# Excerpt provided
--- --- ---
4. Lee Pelton announced yesterday that he’ll leave his job as president and CEO of The Boston Foundation at the end of August. Pelton led the foundation for five years, during which he focused its work on economic inequalities in and around the city. He is also the former president of Emerson College and a current member of GBH’s Board of Trustees.

“I’ve often said that I’ve been in training for this job my entire life because it represents values, ideas and problem solving that are fundamental to who I am and what I hope to be,” he told GBH’s Boston Public Radio. 


Pushing a ‘sacred rebellion,’ American colonists justified revolt with religion

How do you use religion to justify war? GBH’s Trajan Warren has a look at how supporters of American independence from Britain used religious iconography. Using images like Moses freeing American colonists from British rule helped make the battle about virtue.

Kate Carté, a professor of history at Southern Methodist University in Dallas told Warren that treason “was an illegal act. And it was important to the revolutionaries to appear thoughtful and steady and moral in the way that they were going about this violent, revolutionary thing.”
--- --- ---
# Information supplied
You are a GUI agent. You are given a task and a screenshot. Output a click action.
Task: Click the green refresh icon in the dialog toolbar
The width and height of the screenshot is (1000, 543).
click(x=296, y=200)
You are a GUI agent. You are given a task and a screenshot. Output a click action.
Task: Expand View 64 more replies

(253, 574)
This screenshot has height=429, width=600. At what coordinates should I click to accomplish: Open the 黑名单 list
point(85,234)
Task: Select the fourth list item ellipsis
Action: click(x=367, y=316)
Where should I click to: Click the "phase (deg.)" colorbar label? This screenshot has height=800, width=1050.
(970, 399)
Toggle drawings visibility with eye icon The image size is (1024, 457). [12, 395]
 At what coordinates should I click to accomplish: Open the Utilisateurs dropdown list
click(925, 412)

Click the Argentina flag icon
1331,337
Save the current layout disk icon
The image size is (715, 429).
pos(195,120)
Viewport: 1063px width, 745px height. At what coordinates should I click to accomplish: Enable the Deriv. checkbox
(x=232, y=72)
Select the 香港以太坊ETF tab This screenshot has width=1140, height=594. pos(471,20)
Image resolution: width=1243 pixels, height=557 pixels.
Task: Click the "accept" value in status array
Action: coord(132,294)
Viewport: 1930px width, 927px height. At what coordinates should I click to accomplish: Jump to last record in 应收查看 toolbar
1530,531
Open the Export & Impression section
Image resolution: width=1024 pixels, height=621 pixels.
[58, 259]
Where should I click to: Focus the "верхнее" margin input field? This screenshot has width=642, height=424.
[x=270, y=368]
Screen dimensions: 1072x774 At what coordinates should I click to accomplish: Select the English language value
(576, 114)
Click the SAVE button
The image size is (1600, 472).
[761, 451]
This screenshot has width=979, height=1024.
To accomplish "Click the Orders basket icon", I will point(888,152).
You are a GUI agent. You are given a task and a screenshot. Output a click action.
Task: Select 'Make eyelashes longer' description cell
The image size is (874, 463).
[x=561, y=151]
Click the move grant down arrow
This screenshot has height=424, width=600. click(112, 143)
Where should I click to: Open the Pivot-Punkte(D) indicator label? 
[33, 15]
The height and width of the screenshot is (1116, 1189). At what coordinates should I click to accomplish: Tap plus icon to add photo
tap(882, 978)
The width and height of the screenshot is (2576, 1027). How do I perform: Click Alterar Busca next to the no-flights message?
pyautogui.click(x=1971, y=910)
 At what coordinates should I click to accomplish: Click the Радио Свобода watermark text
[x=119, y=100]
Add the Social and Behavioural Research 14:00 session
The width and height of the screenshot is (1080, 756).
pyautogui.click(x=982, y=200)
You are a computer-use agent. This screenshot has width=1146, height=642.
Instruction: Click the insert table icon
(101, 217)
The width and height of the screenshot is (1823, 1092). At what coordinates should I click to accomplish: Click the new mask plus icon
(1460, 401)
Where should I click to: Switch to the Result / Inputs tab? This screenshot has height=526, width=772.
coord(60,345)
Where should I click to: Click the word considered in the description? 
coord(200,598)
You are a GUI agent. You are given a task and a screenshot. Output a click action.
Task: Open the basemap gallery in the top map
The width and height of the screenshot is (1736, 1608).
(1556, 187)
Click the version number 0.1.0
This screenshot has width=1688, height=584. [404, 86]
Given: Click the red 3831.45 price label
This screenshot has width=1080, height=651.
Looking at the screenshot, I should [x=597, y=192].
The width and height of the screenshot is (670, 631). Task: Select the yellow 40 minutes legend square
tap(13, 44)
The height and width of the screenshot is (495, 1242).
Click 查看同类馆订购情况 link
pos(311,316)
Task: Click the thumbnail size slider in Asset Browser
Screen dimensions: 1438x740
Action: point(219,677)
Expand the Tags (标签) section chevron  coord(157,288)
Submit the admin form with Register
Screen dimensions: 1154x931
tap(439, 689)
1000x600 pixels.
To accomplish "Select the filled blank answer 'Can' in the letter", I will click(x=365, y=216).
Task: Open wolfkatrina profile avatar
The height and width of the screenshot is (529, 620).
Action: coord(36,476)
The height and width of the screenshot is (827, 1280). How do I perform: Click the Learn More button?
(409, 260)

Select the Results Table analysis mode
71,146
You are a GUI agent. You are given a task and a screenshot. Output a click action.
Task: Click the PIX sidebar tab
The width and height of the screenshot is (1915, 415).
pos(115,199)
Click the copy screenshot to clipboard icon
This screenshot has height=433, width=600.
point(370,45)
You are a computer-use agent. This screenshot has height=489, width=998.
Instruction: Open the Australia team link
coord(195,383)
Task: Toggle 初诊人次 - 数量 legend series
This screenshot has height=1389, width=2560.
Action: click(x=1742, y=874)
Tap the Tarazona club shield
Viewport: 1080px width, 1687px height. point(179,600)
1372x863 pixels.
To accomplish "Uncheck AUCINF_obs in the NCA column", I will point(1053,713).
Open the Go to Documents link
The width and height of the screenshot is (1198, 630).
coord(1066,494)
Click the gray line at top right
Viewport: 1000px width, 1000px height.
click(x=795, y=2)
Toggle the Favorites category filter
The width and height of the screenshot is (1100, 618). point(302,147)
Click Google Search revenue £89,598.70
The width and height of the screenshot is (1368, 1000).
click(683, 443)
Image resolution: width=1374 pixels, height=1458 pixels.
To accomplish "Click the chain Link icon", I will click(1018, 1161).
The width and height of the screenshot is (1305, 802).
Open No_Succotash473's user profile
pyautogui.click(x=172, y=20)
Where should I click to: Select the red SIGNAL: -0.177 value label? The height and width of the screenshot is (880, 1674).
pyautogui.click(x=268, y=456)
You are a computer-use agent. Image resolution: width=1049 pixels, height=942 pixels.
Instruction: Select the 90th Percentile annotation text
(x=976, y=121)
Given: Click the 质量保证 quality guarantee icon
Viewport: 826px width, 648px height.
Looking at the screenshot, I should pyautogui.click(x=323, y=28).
--- --- ---
# The problem
Reproduce the part of the news excerpt above starting at "Pushing a ‘sacred" and ending at "battle about virtue.".

# Solution to this exercise
Pushing a ‘sacred rebellion,’ American colonists justified revolt with religion

How do you use religion to justify war? GBH’s Trajan Warren has a look at how supporters of American independence from Britain used religious iconography. Using images like Moses freeing American colonists from British rule helped make the battle about virtue.